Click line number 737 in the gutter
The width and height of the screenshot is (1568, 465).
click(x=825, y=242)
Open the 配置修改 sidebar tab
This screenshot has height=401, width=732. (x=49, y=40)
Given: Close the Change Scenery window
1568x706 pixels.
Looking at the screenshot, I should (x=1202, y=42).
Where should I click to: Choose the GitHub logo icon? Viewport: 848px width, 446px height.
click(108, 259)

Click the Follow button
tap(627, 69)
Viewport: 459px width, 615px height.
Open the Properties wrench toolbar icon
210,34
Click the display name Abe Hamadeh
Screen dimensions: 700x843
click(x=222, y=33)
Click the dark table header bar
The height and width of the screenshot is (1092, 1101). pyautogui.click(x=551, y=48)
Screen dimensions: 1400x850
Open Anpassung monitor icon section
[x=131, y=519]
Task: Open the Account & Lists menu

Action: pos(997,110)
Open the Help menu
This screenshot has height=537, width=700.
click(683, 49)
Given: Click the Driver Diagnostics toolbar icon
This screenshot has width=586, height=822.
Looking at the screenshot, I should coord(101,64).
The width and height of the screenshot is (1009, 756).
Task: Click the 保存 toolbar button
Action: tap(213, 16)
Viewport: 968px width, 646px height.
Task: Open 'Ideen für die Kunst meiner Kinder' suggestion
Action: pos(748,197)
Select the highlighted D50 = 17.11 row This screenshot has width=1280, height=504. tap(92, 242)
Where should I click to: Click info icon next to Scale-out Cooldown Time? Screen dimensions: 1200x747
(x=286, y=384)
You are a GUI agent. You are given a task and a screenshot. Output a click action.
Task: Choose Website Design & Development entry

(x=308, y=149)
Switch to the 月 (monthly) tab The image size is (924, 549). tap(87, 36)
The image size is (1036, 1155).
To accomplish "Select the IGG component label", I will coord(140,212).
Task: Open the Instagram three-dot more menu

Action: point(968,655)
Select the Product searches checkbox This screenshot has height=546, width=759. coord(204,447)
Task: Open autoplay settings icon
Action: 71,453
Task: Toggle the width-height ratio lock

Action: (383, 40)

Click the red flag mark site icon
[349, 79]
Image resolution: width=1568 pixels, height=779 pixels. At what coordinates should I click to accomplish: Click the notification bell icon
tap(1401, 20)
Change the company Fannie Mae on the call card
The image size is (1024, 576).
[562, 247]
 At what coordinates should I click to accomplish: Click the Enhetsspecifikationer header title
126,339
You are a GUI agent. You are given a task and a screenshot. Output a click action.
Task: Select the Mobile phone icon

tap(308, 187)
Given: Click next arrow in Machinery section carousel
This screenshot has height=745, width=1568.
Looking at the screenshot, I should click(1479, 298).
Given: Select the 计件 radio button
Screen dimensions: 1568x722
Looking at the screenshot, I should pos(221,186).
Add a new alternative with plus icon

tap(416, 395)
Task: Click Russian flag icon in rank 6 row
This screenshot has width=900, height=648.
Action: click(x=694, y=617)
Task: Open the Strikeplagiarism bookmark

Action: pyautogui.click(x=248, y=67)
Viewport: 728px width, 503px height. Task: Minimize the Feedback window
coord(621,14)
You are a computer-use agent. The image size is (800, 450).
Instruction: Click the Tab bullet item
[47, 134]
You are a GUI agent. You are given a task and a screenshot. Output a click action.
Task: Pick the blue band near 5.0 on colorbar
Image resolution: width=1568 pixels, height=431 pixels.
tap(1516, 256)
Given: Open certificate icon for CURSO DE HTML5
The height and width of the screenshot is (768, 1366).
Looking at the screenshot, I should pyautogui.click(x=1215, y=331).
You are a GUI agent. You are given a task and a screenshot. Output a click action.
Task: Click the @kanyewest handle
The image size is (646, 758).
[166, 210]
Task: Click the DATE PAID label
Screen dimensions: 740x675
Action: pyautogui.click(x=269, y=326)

※

Exercise instructions: Within the material above, output exactly the lines from the one with "Enhetsspecifikationer header title" through the one with "Given: Click next", end lines included, and nothing besides.

Solved problem:
 At what coordinates should I click to accomplish: Click the Enhetsspecifikationer header title
126,339
You are a GUI agent. You are given a task and a screenshot. Output a click action.
Task: Select the Mobile phone icon

tap(308, 187)
Given: Click next arrow in Machinery section carousel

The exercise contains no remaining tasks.